Eat Me: imparare a conoscere

Lunedì 15 maggio, al cinema Nuova Luce Urbino, alle ore 21.15, sarà presentato il prodotto finale del documentario “Eat Me”, prodotto da Heta e Fanpia a cura dei registi Ruben Lagattolla e Filippo Biagianti (ormai famosi per il loro toccante documentario Young Sirias Lenses).
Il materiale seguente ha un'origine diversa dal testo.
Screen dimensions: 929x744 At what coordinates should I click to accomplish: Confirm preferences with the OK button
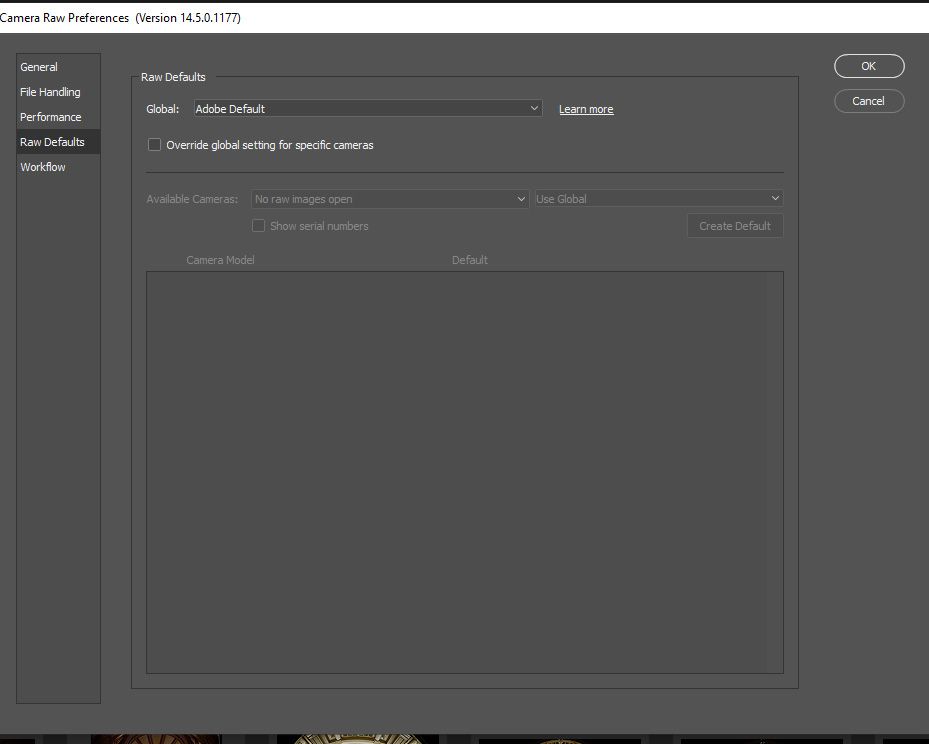[868, 66]
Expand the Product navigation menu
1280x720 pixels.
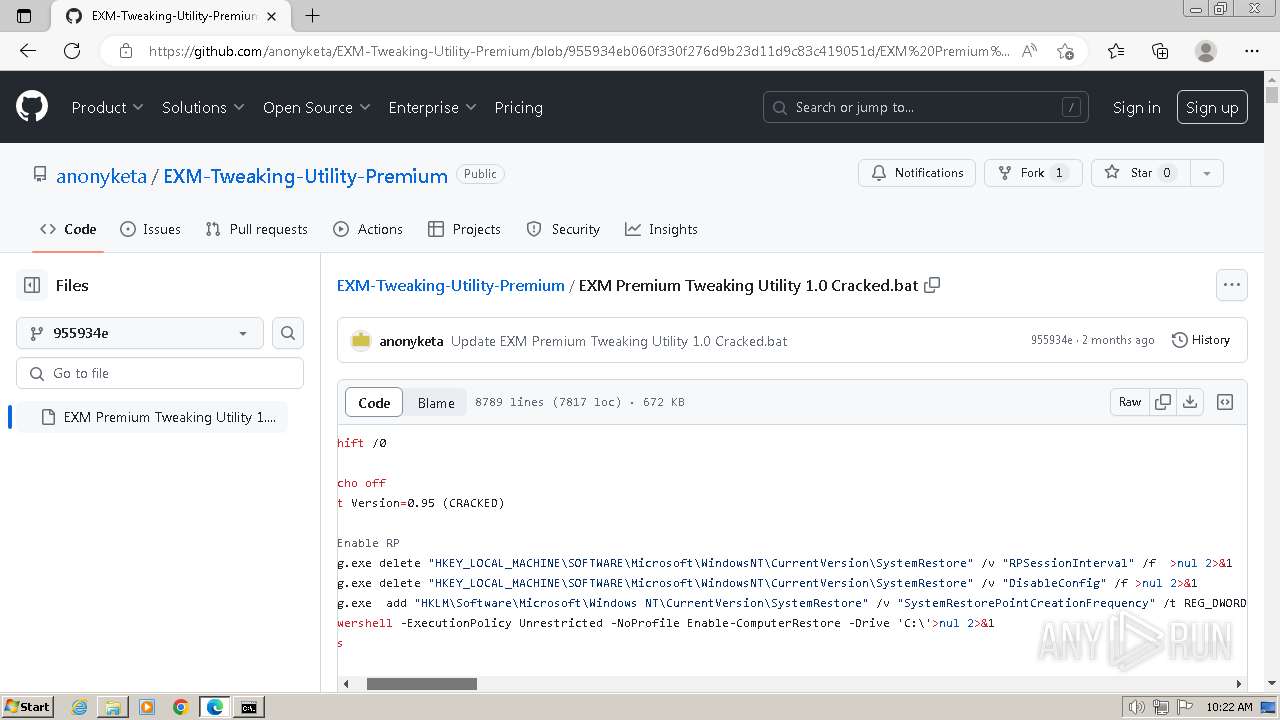coord(107,107)
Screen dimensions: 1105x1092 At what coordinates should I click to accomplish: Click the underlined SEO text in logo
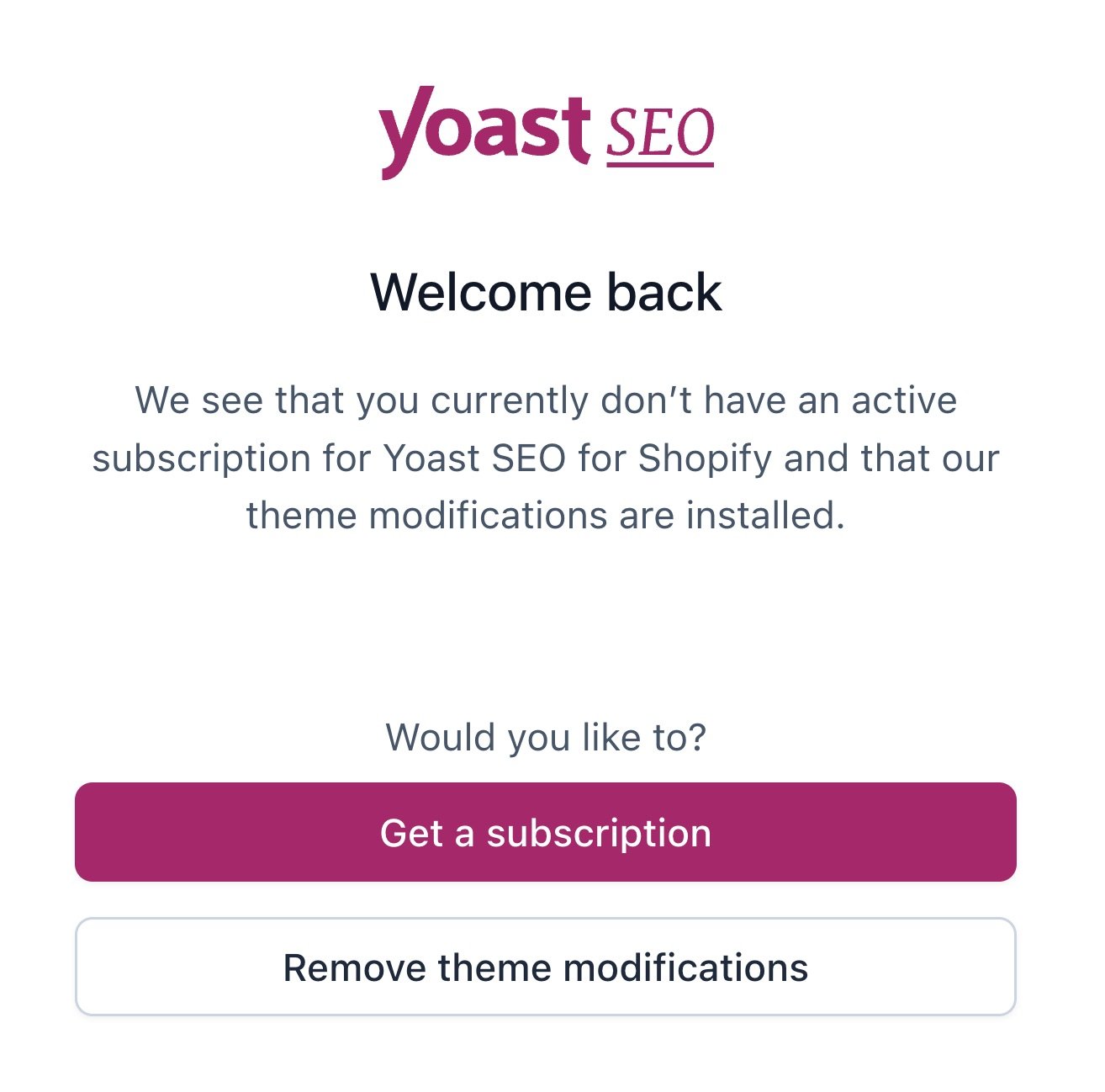660,135
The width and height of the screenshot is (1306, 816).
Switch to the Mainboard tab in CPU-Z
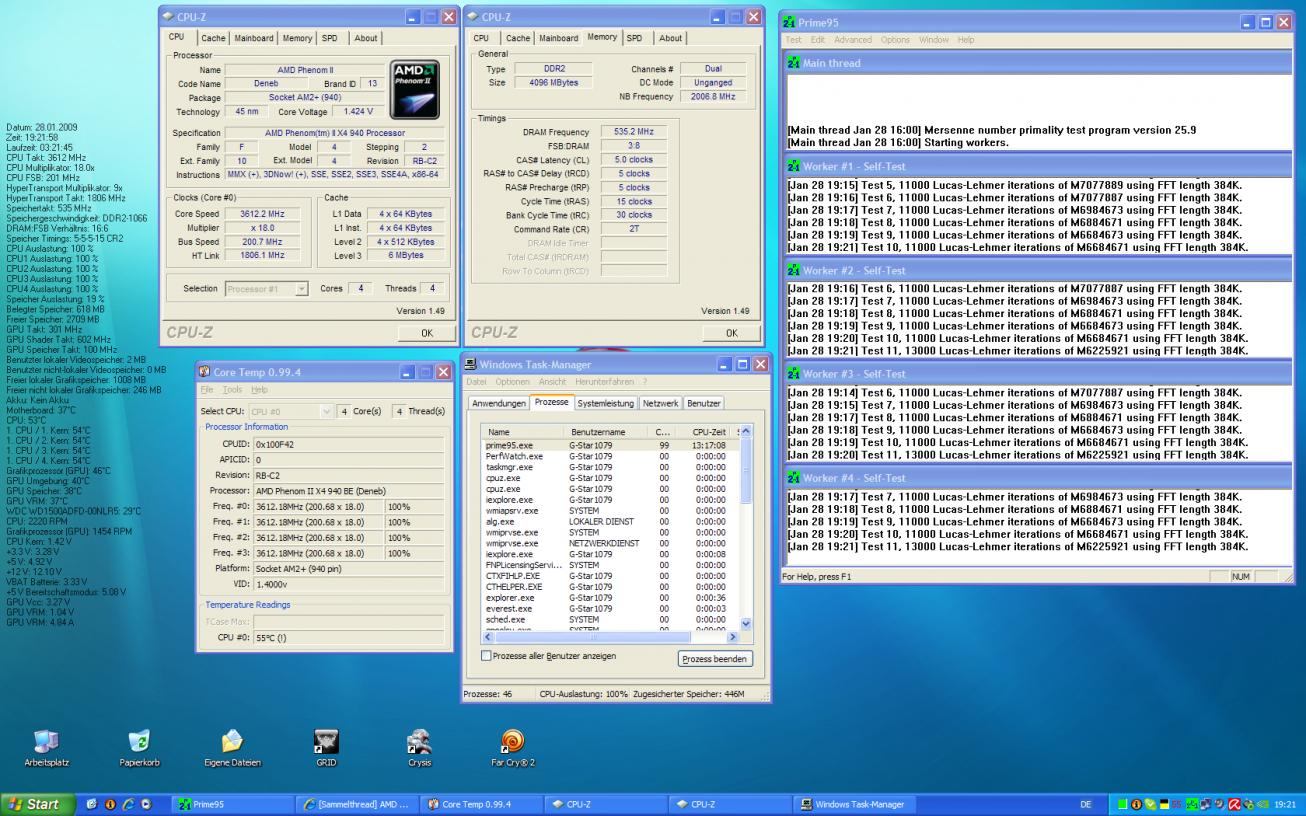pos(253,38)
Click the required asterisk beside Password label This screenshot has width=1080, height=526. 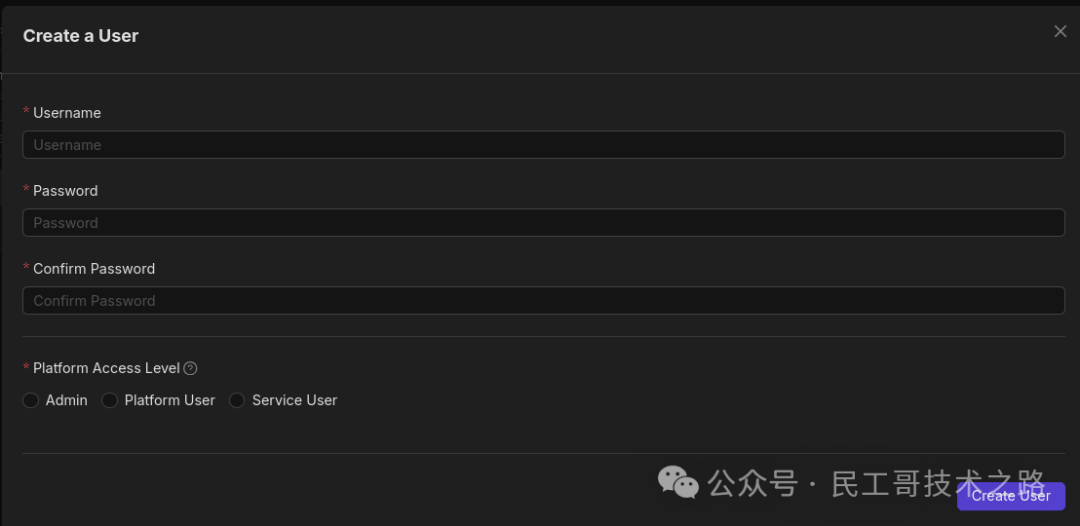click(x=26, y=190)
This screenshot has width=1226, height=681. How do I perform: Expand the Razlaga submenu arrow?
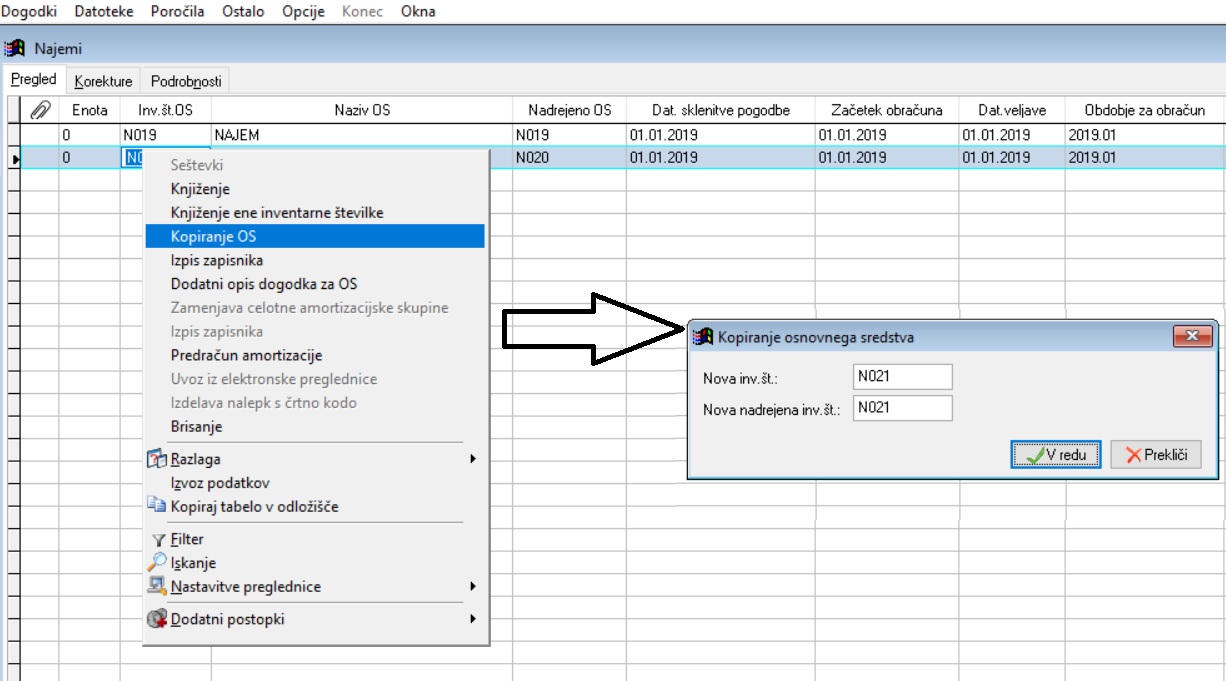pyautogui.click(x=473, y=459)
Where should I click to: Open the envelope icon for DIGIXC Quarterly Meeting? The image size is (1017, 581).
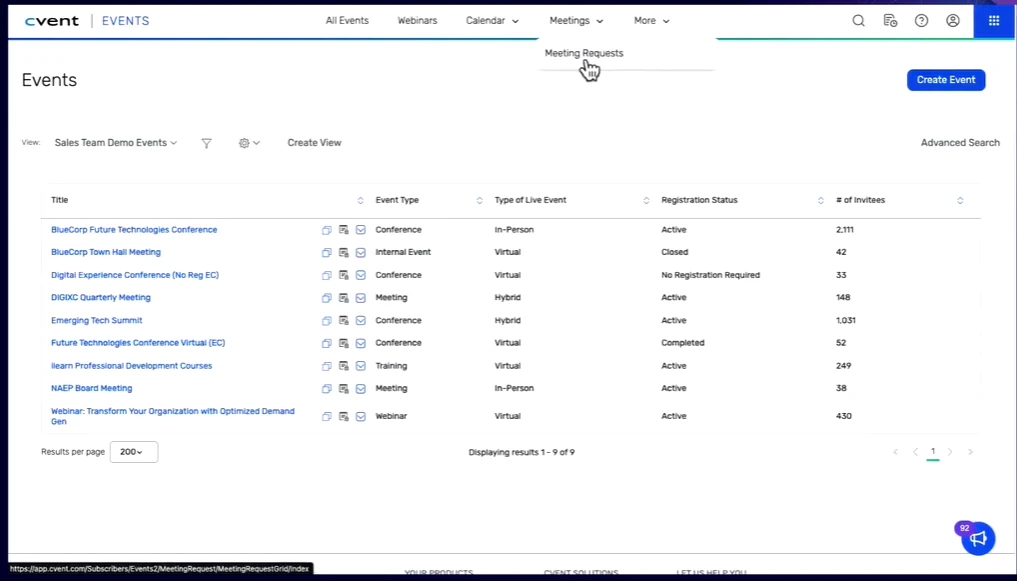(360, 297)
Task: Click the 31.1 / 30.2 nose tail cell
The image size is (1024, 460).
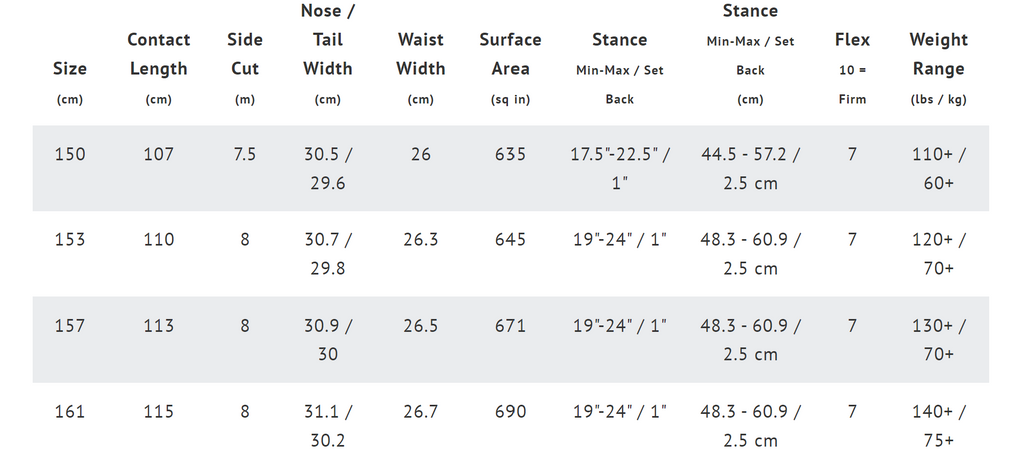Action: pos(328,425)
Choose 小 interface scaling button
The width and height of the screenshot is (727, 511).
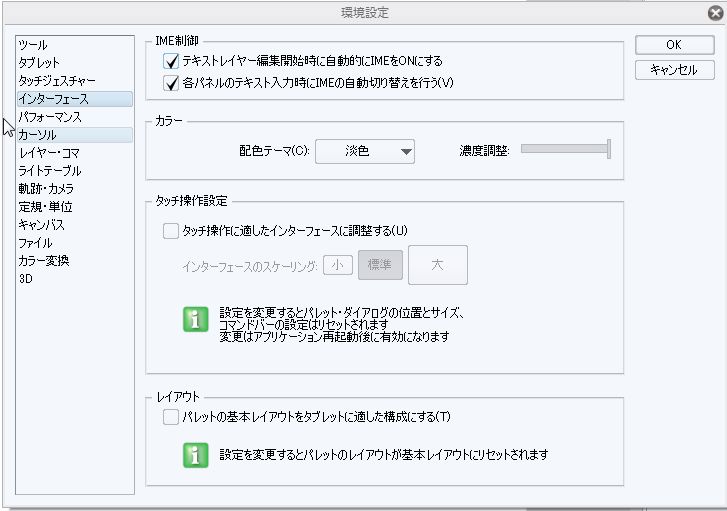pyautogui.click(x=338, y=265)
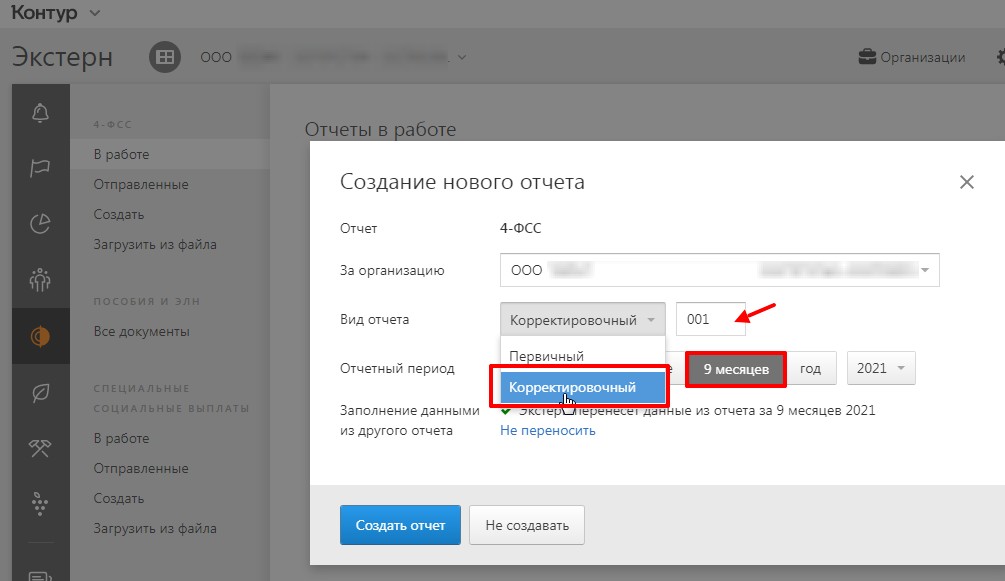This screenshot has width=1005, height=581.
Task: Click the grape cluster icon in sidebar
Action: 40,504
Il progetto è nato grazie alla sinergia di diverse associazioni di volontariato di tutta la Regione e si spende per portare un aiuto concreto nei confronti della battaglia contro l’anoressia, una malattia silenziosa e subdola che purtroppo spesso vince sulla vita. Legata alla realizzazione, tramite un crowfounding, del documentario è partita anche una campagna di prevenzione sui DCA, con interventi nelle scuole e nei cinema marchigiani realizzati dal Centro HETA. Un docu-film che si differenzia molto da altre produzioni inerenti l’argomento come afferma Filippo Biagianti: <Eat Me è un racconto in presa diretta sulla quotidianità di due adolescenti affette da disturbi del comportamento alimentare. Le riprese sono durate due anni e mezzo e, grazie alla collaborazione con il centro Heta di Ancona, abbiamo avuto la possibilità di coinvolgere nel documentario anche le famiglie delle due ragazze che con coraggio hanno scelto di “metterci la faccia”. Due percorsi diversi, due adolescenti allo stesso tempo protagoniste e testimoni, per raccontare sé stesse e la loro personale battaglia contro questa terribile malattia. Nasce così un ritratto di cinema sociale che cerca di andare oltre la cortina di pregiudizi e ignoranza che troppo spesso accompagnano le discussioni sull’anoressia e sui disturbi del comportamento alimentare in genere.>

<Il nostro approccio al tema durante lo sviluppo del documentario è stato sempre quello di ricercare la linea narrativa più onesta possibile. – chiosa Biagianti – Nel film sono le ragazze che si raccontano, con le loro insicurezze e le loro contraddizioni di adolescenti. Il nostro lavoro non deve dare risposte, ma far nascere l’esigenza nel pubblico di interrogarsi sul tema dei DCA e su tutte le implicazioni sociali legate a questa malattia. Porsi delle domande, non limitarsi solo ad ascoltare le risposte che pensiamo siano giuste.>

Le Associazioni di volontariato come la Fanpia, i Centri specialistici come il Centro Heta ad Ancona, che ha referenti anche a Fano (Dr.ssa Cristiana Santini), Senigallia e Pesaro, e gli altri Centri Fida sul territorio nazionale, lavorano incessantemente per aiutare i giovani e le loro famiglie. Gli ultimi dati parlano di 40000 donne colpite nelle sole Marche e del 4% della popolazione Italiana, comunque al netto di un sommerso molto più ampio, dovuto alla difficoltà, per molti soggetti, di approdare a una richiesta d’aiuto. Attualmente nelle Marche operano 3 centri ambulatoriali (Pesaro, Ancona e Fermo) e la NPI del Salesi che però non sono ancora a regime di personale e non sono in grado, malgrado la professionalità degli specialisti presenti, di dare risposte esaustive alle tante richieste.